Dando sequência à tal frase, somos colocados dentro de uma sala escura, onde mulheres se masturbam frente aos olhos repletos de luxuria de diversos homens adultos, que parecem em transe enquanto as assistem. Logo, o rosto conhecido de Jake Gyllenhaal entra na sala e a percorre, lentamente, como que circulando pelas sombras até chegar em um lugar que parece demarcado para ele. Inevitavelmente, comparo esta cena à uma narração de “Clube da Luta”, que menciona como Tyler Durden virou apenas mais um, vagando por entre os homens que assistem, com a mesma intensidade que esses, dois de seus companheiros se dilacerarem.

(Não encontrei a cena exata, mas esta serve como comparação)



E Villeneuve evoca visualmente a sequencia, tanto com um uso leve de câmera lenta como com cortes que mostram as reações de cada um. Porém, se a culpa parece algo visível nas entrelinhas de seus olhares, ela parece exalar da postura de Jake, que chega a cobrir os olhos (de maneira que remete a uma aranha) parcialmente enquanto assiste uma mulher esmagar o aracnídeo que tomaria papel tão importante ao longo do filme.

Assim como em “Clube da Luta” aquele é o momento de liberdade, de êxtase de cada um daqueles homens, cansados da vida que levam e se sentindo presos em uma inescapável teia de aranha. Esta, que representa não apenas as mulheres nas vidas destes homens, mas também as amarras sociais e políticas que os mantém oprimidos, sem saída, e ao longo de todo o filme - e deste texto - podemos ver as analogias e metáforas empregadas para reforçar essa representação.

Por isso, ao iniciar o longa com a frase (e não introduzí-la depois, como estava no roteiro), Villeneuve não explica, mas analisa o próprio filme, pois “Enemy” é uma experiência que pode ser caótica, confusa e extenuante para quem quer que o assista pela primeira vez - o que deve resultar em muitas pessoas o chamando de presunçoso ou, simplesmente, chato. Porém, ao serem entendidas, suas alegorias se tornam tão evidentes que a magia do mistério poderia se perder, mas jamais o faz porque é aí que o filme se abre para a verdadeira discussão: enquanto caos, “Enemy” é um filme sobre aranhas, clones e mulheres, mas, enquanto ordem, é um retrato, e um reflexo, do homem moderno.

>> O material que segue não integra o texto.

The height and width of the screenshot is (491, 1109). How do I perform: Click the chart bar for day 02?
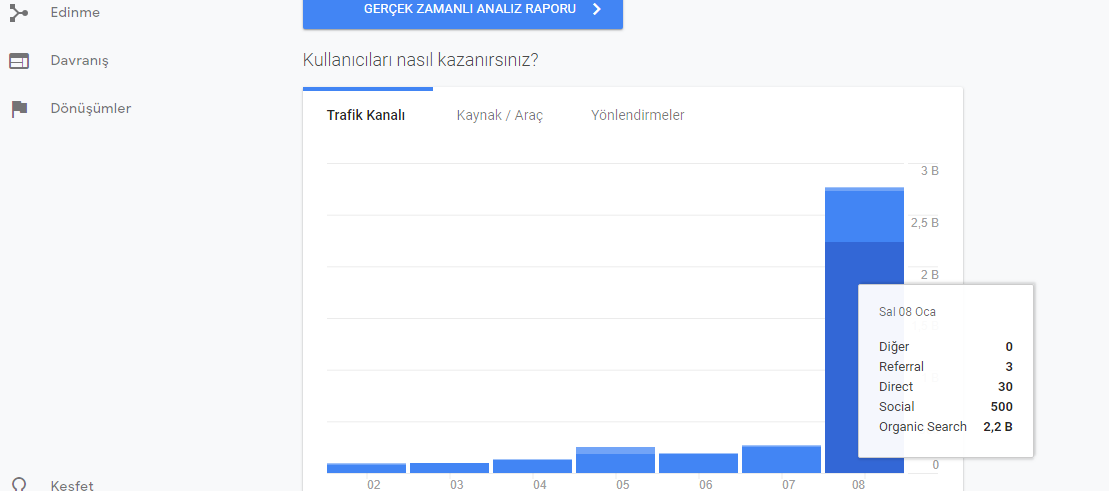(366, 468)
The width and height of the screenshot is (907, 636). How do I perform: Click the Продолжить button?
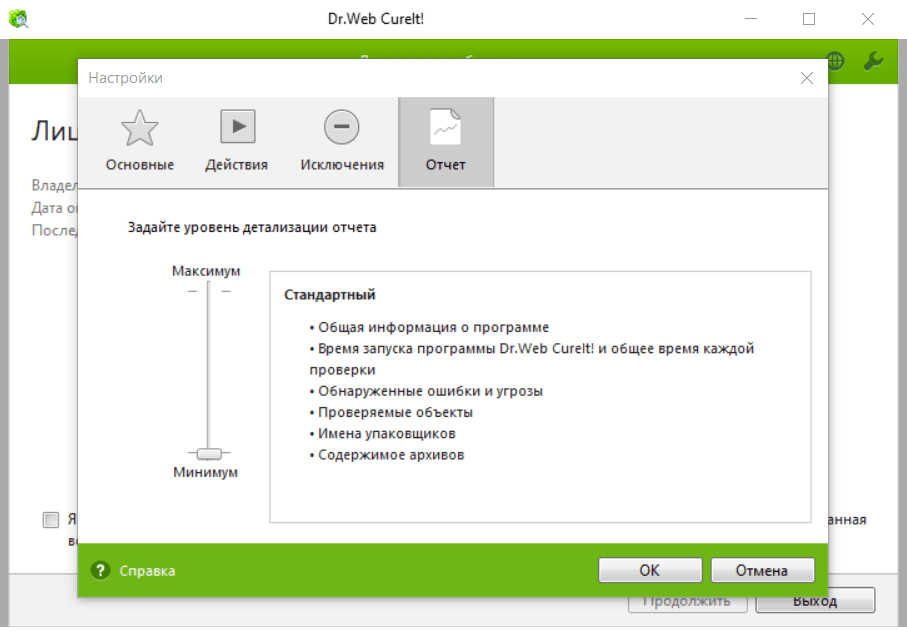pyautogui.click(x=687, y=601)
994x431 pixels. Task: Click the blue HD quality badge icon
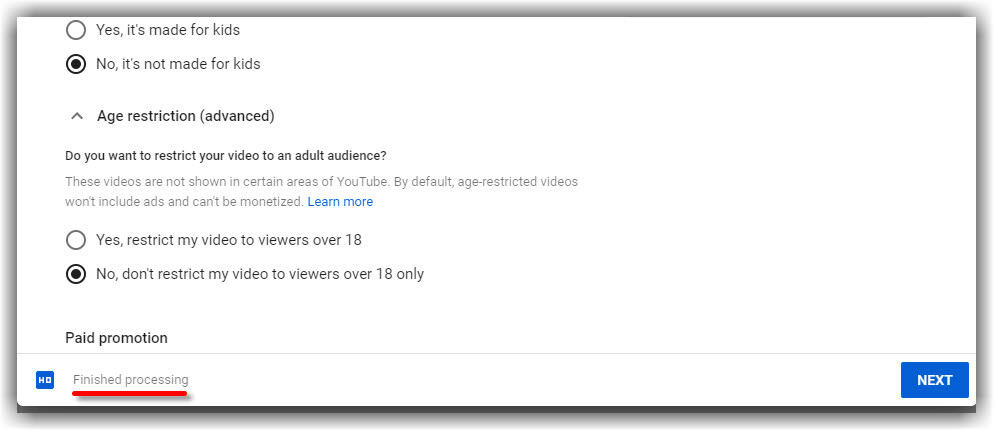[45, 380]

Pensem só: na primeira cena após o clube vemos o professor de história, Adam Bell, pelo espelho de seu carro, com um olhar que, re-assistindo ao filme, acredito pertencer à seu alter ego. Pouco tempo depois, Adam descobriria seu sósia assistindo à um filme, mais tarde, compararia fotos dos dois. Em todos estes ele olha para si mesmo, pensando ver outra pessoa, e em diversos momentos Villeneuve o coloca em frente a espelhos, ou olhando para janelas vizinhas onde outros homens, como ele, também vivem os mesmos dilemas. Tratam se de dispositivos, da manipulação de espaço e design de produção, que reforçam a ideia que Adam vê apenas um reflexo de si próprio, com um quê de voyeurismo por achar que o reflexo é mais atraente.

Esclarecendo desde cedo a lógica visual que rege a narrativa, Villeneuve e o diretor de fotografia, Nicolas Bolduc, pintam Toronto como uma cidade enuviada, árida e sufocante, com uma paleta amarelada/esverdeada e aquém de saturação, que suga as cores e a vida dos (vazios) ambientes abertos e fechados, os quais são sempre apresentados antes das cenas ali ocorrerem. As vigas e guindastes sugerem também uma cidade que cresce a medida que oprime seus cidadãos diminutos enquanto os fios elétricos que a cobrem servem como uma óbvia, mas eficaz alegoria para a enorme teia de aranha onde seu personagem principal se encontra preso e notem, esta teia de aranha não remete apenas à relação conturbada de Adam com as mulheres, mas à repressão social e política da qual ele fala em suas aulas de história, onde aborda o autoritarismo e a tendência da humanidade de se auto-sabotar e, principalmente, se repetir.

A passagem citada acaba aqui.